Los pacientes con trauma de cráneo que han ingerido alcohol o psicofár­macos presentan mayor daño cerebral y tasas más altas de mortalidad. Po­ries encontró una tasa de mortalidad de 13,3% en los pacientes con ingesta previa de alcohol, comparada con 2,3% en aquellos pacientes que no lo ingirieron. El alcohol tiene varios factores que agravan la situación del paciente neurológico: produce una depresión neurológica central aumen­tando el riesgo de broncoaspiración, obstrucción de la vía aérea e hipoxia; e induce una alteración plaquetaria que dificulta el manejo quirúrgico.

 

Enfermedad previa.

 

El paciente con trauma craneano puede tener una enfermedad de base como la hipertensión arterial (HTA), diabetes, epilepsia, cardiopatía o neumopatía. Cada uno de estos factores individualmente modifica el pro­nóstico del traumatismo encefalocraneal (TEC), bien sea porque altera la respuesta orgánica al evento o porque favorece la infección o altera la autorregulación del flujo sanguíneo cerebral, como los casos de diabetes e HTA, respectivamente.

 

Hipotensión.

 

La hipotensión se correlaciona con un mal pronóstico, por lo que debe ser evitada al máximo.
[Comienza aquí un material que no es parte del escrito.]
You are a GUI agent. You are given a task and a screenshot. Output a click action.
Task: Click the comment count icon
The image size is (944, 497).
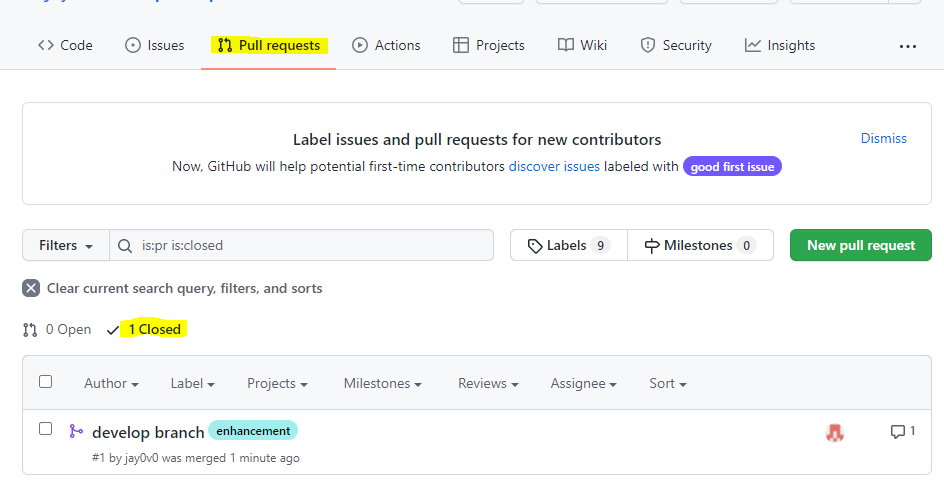tap(897, 432)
Las causas posibles de este fenómeno son: pérdida san­guínea importante, choque medular por trauma raquimedular asociado, dia­foresis profusa, vómitos excesivos y, más raramente, otras alteraciones del sistema nervioso autónomo asociadas al traumatismo encefalocraneal (TEC). El manejo de la hipotensión debe hacerse con aplicación de sangre o líquidos cristaloides dependiendo de cada caso específico.

 

Enfermedad respiratoria.

 

Hasta un 50% de los pacientes con traumatismo encefalocraneal (TEC) severo hacen un cuadro neumó­nico en algún momento de su evolución que, por la hipoxia producida, sin duda empeora el pronóstico. Su prevención tiene como pilar fundamental el evitar la broncoaspiración, lo cual supone un cuidado riguroso de la vía aérea aun con intubación en determinados casos.